Continuous deployment is based on the pipeline principle. The pipeline has several stages and an artifact is moved from one stage to the next whenever it has passed the previous state. Stages may include build and unit testing, staging, pre-production and finally production. Some of the stages could be run in parallel, to speed up the build. In one example, the staging and pre-production stages of the pipeline differed in that in staging, the database was completely wiped out and repopulated every time, whereas in pre-production the database was only wiped out on request.
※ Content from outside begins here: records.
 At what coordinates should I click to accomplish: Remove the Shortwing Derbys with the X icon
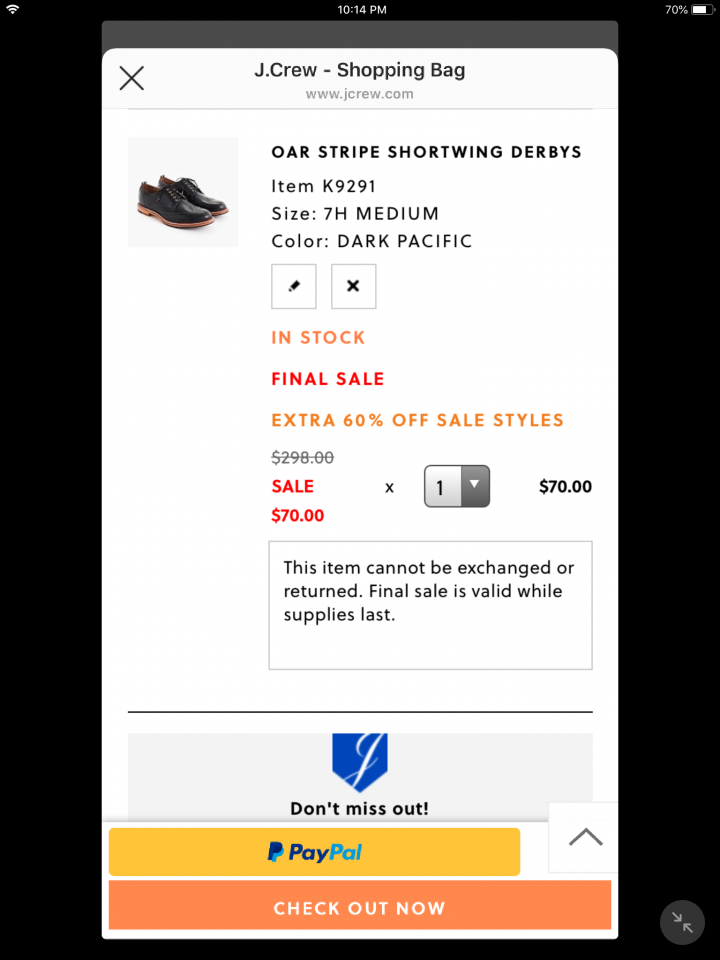tap(353, 286)
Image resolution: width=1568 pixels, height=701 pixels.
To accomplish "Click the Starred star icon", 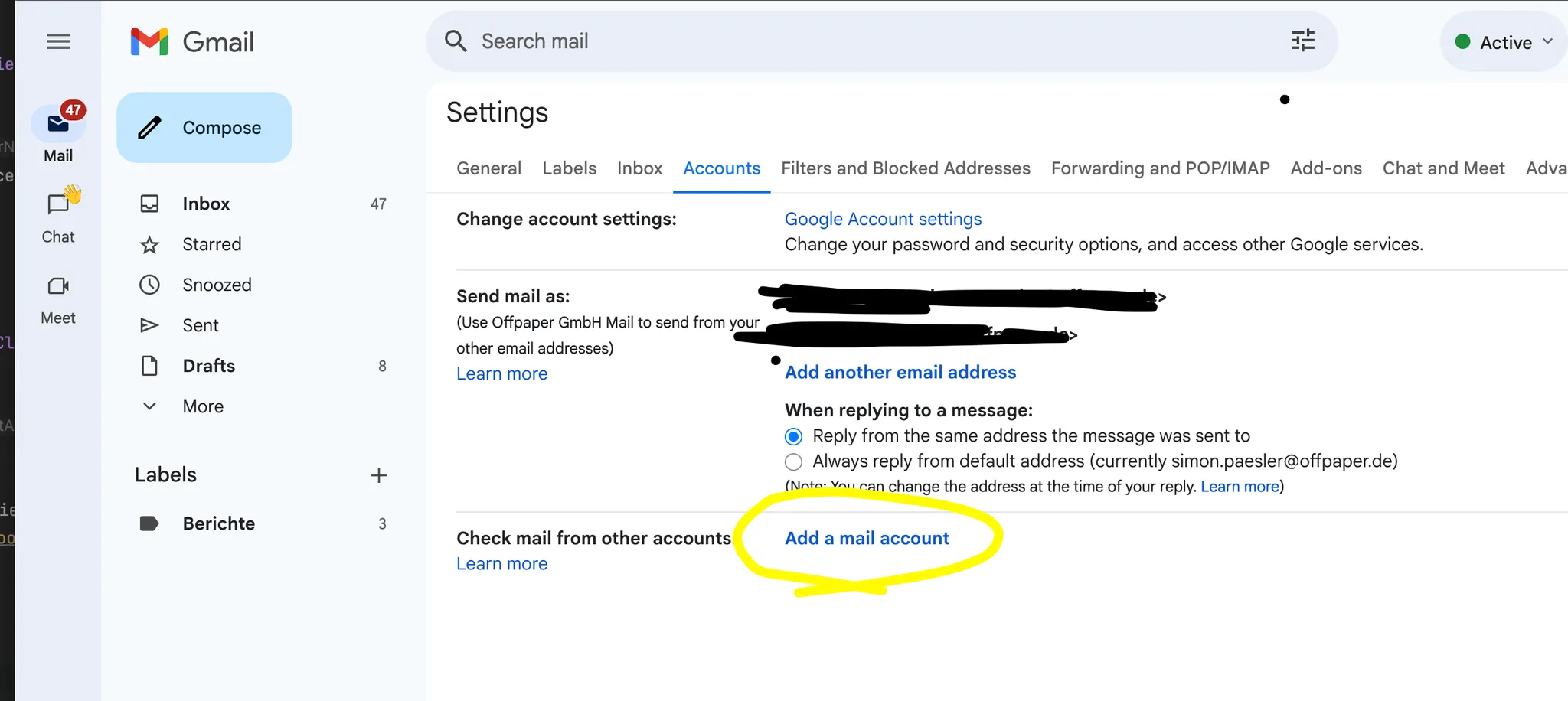I will click(x=149, y=245).
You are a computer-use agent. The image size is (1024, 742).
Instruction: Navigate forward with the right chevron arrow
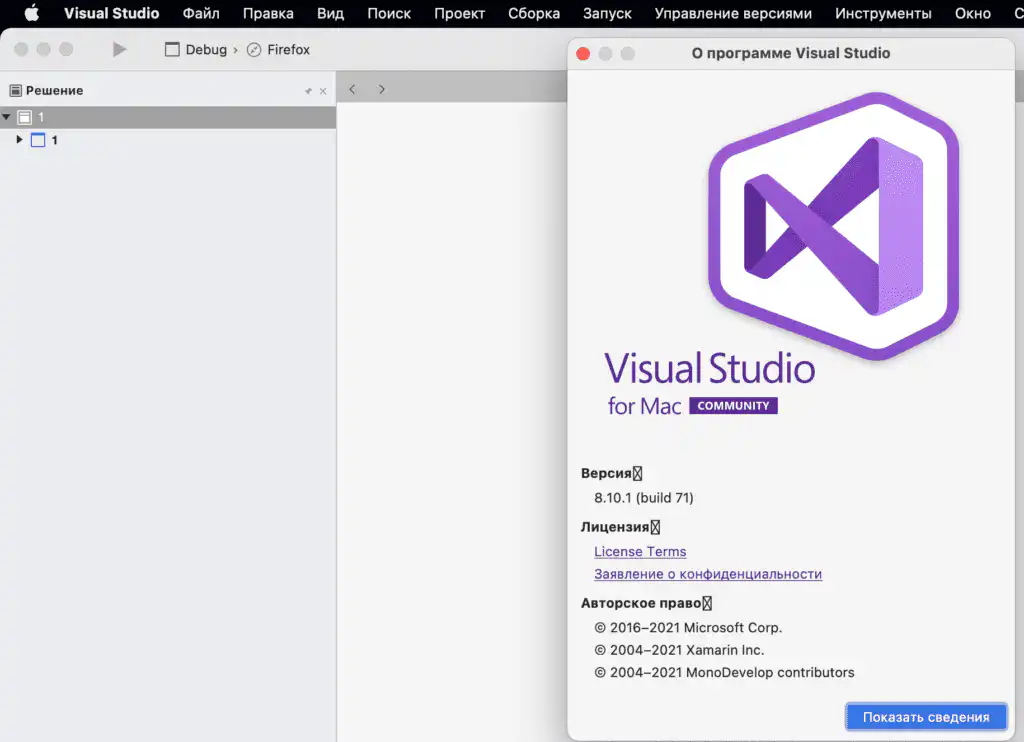pyautogui.click(x=381, y=89)
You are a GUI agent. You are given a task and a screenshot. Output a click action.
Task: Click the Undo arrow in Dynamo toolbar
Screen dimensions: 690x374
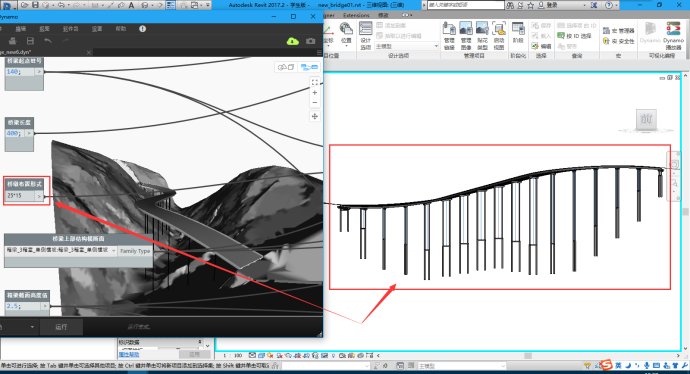48,41
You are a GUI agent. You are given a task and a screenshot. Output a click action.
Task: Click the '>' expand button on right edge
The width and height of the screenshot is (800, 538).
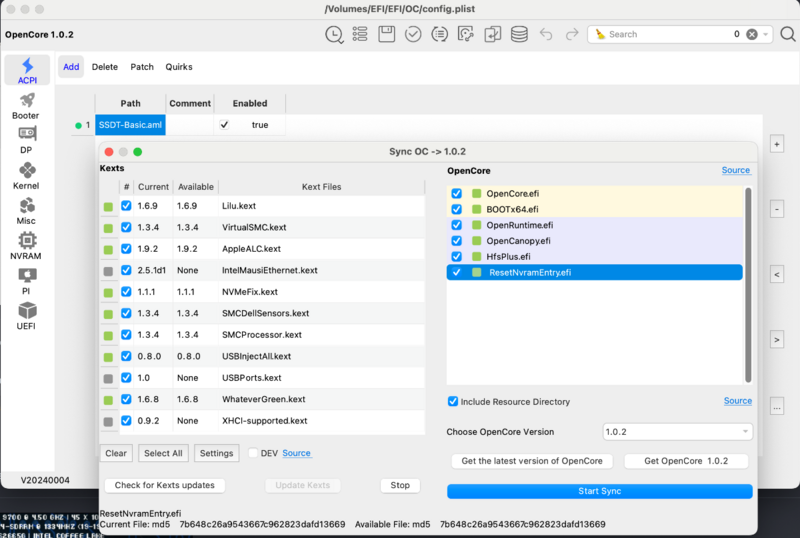(x=776, y=340)
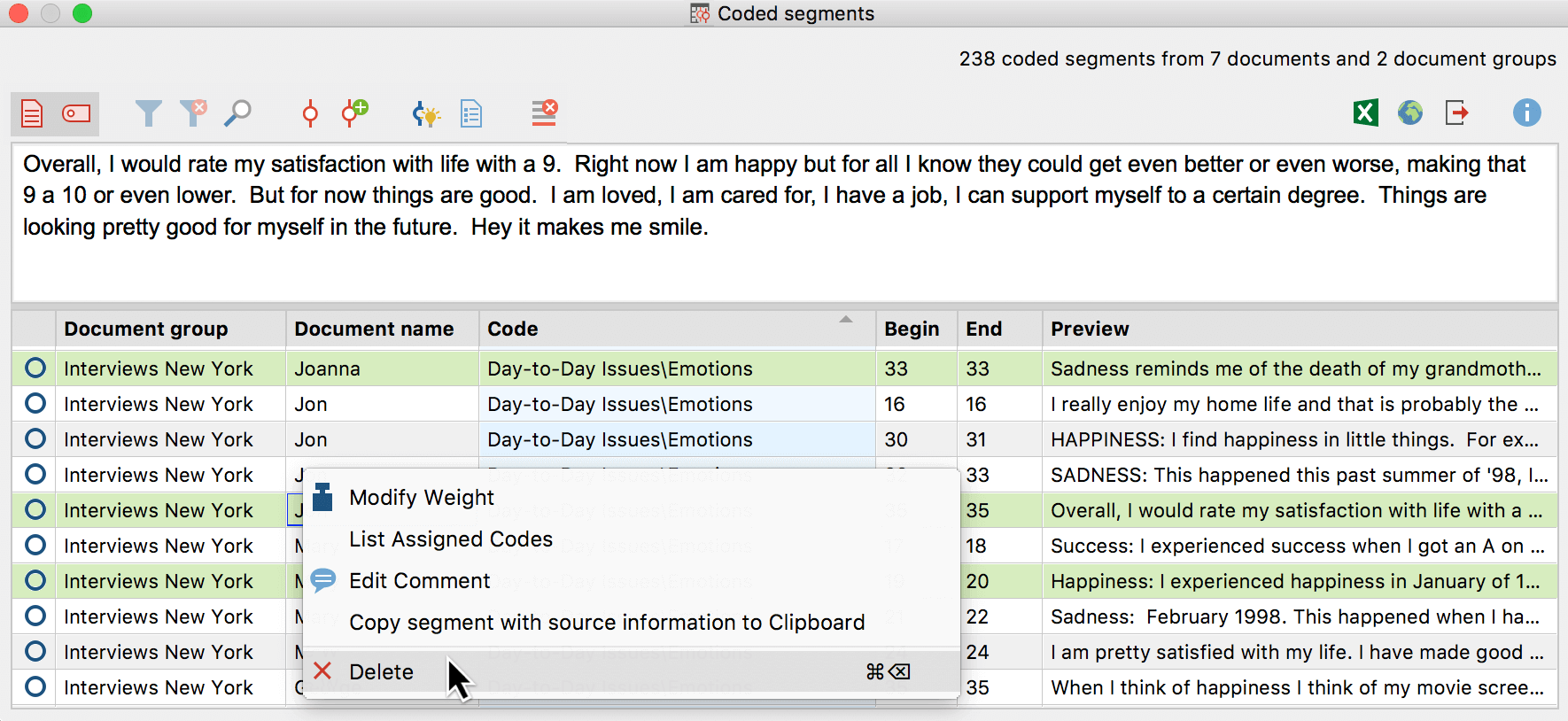Open in Excel with the green icon
This screenshot has height=721, width=1568.
1365,113
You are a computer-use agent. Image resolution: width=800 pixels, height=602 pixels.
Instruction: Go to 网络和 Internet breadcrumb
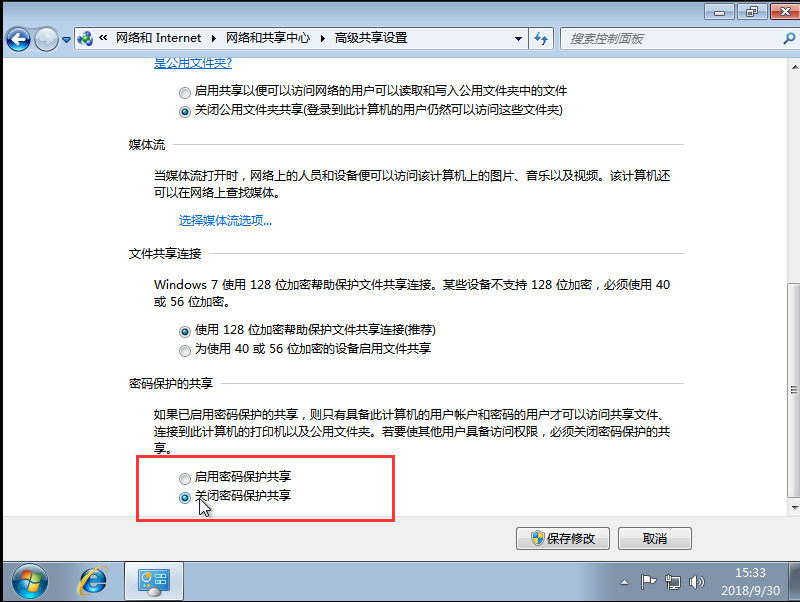pyautogui.click(x=160, y=39)
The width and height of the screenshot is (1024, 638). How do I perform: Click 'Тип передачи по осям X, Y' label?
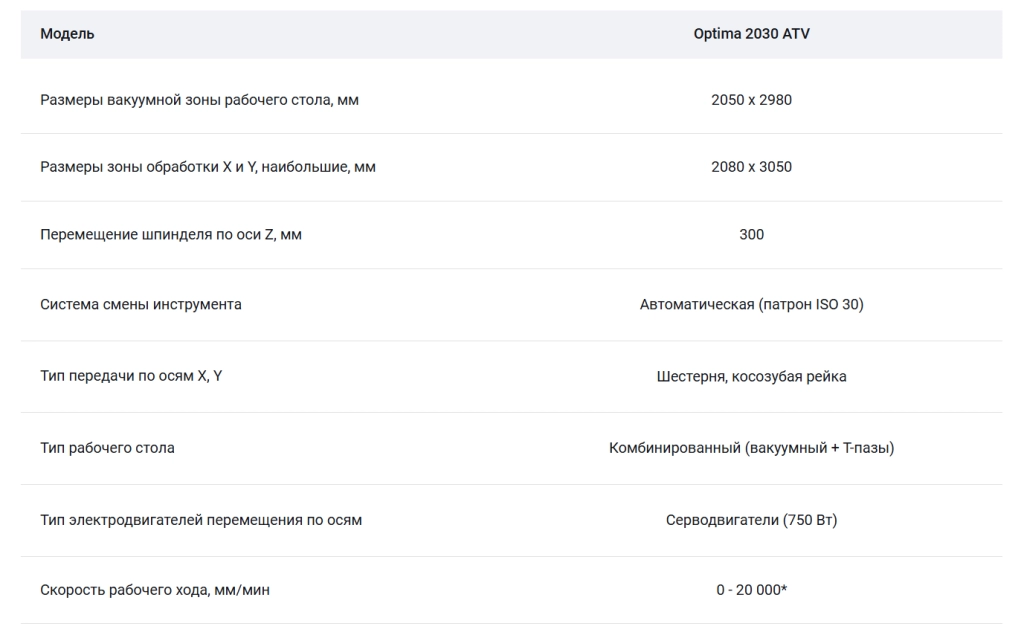tap(131, 376)
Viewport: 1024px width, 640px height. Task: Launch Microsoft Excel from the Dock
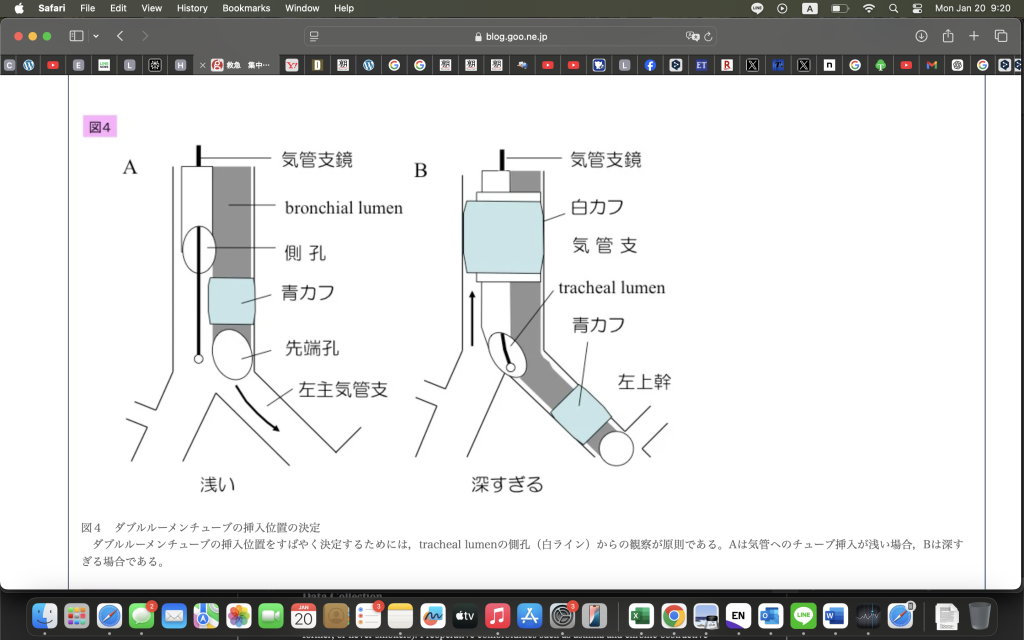(641, 616)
The final output of the pipeline is some binary, what exactly depends on the product (could be an RPM package or an EC2 instance).

  • Pipeline good practices
    • Reproducible builds (it is best to use the same binary all the way through the pipeline and not recompile it at some stages)
    • pipeline should be constructed in such a way, that an artifact cannot be deployed to the next stage unless it has passed all previous stages.
    • Separate the configuration from the application, to allow easier installation of the same application into different environments
      • Environment variables (see The 12 Factor App )
      • AWS User Data (<-- Unsure - name correct?)
    • Traceability is key: know which versions are installed everywhere
    • automate deployment
      • netflix uses asgard (see for example [1] and [2])
      • turn any infrastructure or installation task into a chef script can speed up both recovery and deployment (if you're not into immutable servers); performing configuration changes by hand is error prone (humans are involved) and non-repeatable (humans are involved)
      • Chris uses docker
      • decoupling of components is important to allow fast deployments and upgrades over time (one component at a time)
  • rollback and recovery
    • failures will happen, and it is therefore important that you can fix them quickly, e.g. by rolling back to a previous version
    • this means also that you need to be able to discover failures quickly; the example given was the missing buy button of a web-shop application; near-realtime monitoring showed that buys dropped to zero on the servers where the update had been deployed, whereas numbers were normal on other servers;
    • immutable server concept, as described for example in [3] and [4], was briefly discussed
    • according to Chris, netflix is extremly good at recovering from failures


  • automated (acceptance) testing
    • in certain environments (such as banks and government agencies) it may be difficult to get the customer to go along with automated acceptance testing, whereas in other environments (for example web applications) fast deployment is crucial and automated acceptance testing a way to reduce time to deployment
    • for web applications this can be achieved with cucumber and selenium (a possible approach is described in [5]); cucumber can help to clarify requirements and develop ownership of requirements on the customer/user side
    • leading up to (automated) acceptance testing, other automated testing should be performed; this can be achieved using spock and junitparams.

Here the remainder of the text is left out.